Back Pressure

The umbrella term for how a slow consumer pushes back on a fast producer. Without back pressure, the producer happily writes faster than the consumer can read, the queue grows unbounded, and either memory, disk, or your on-call patience runs out first.

Two flavors of failure

Loud failure	Quiet failure
Broker runs out of memory at 03:47 AM. Pager screams. Everyone wakes up.	Nothing crashes. The queue just grows. Messages get processed two hours late. For a fraud check on a credit-card transaction, an answer that arrives two hours late is the same as no answer.

Loud failures get fixed. Quiet failures often don’t — until customers notice.

Three techniques

1. Bounded queues (start here)

Cap the queue size. When it’s full, the producer either blocks or fails fast. That’s the one to reach for first because it fails loudly — errors surface, alerts fire, you find out while you still have time to do something.

2. Auto-scale the consumer side

If queue depth crosses a threshold, add more workers. Works well when:

Consumers are stateless (no per-worker affinity).
Workload is spiky (steady-state autoscaling is wasteful).
Downstream dependencies can absorb the extra parallelism.

Bad fit when consumers serialize on a shared resource (e.g. database row locks) — adding workers just adds contention.

3. Credit-based flow control

The consumer tells the producer how many messages it’s ready for. The producer sends that many and then stops. Nothing moves unless the downstream side has explicitly asked for it.

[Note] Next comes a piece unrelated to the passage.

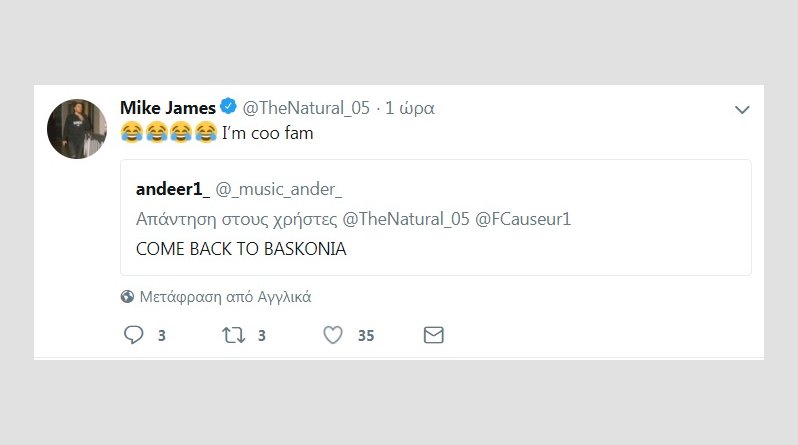The image size is (798, 445).
Task: Open the @TheNatural_05 handle link
Action: click(x=306, y=108)
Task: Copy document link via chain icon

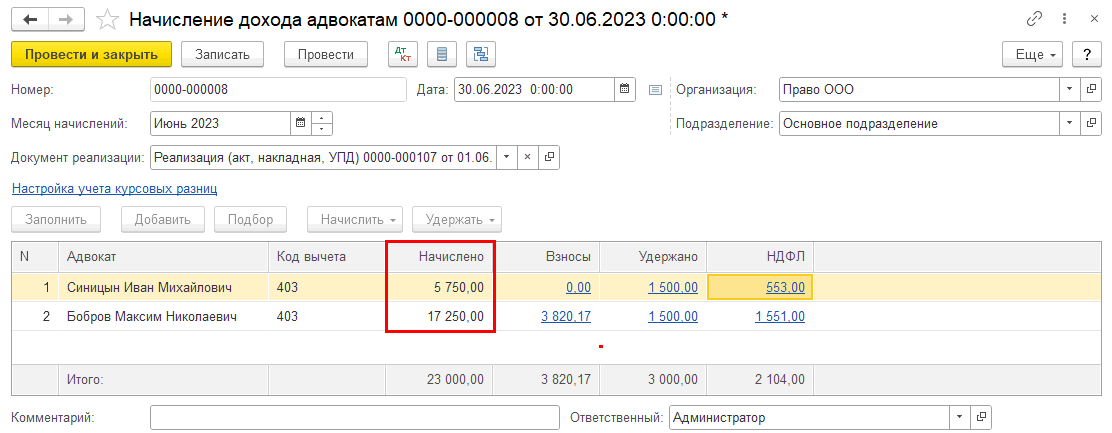Action: [1034, 20]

This is the model behind reactive streams: Project Reactor, RxJava, Akka Streams, Java’s Flow API. It’s the most disciplined, most overhead, hardest to retrofit — but if you’re already in a reactive stack, it’s automatic.

The takeaway

Every queue has a limit. Either you pick it and plan what happens when you hit it, or the OS picks it for you by killing the process. The second version is always more expensive than the first.

What to check today

Find your queues. For each one: is there a max size configured? If not, the OS has configured one for you, and you’ll find out what it is the hard way.
For unbounded queues: pick a bound based on memory headroom × message-size estimate, and decide what producers do when full (block vs fail-fast vs spill-to-disk).
Make sure DLQ depth and main-queue depth both alert. See dead-letter-queue.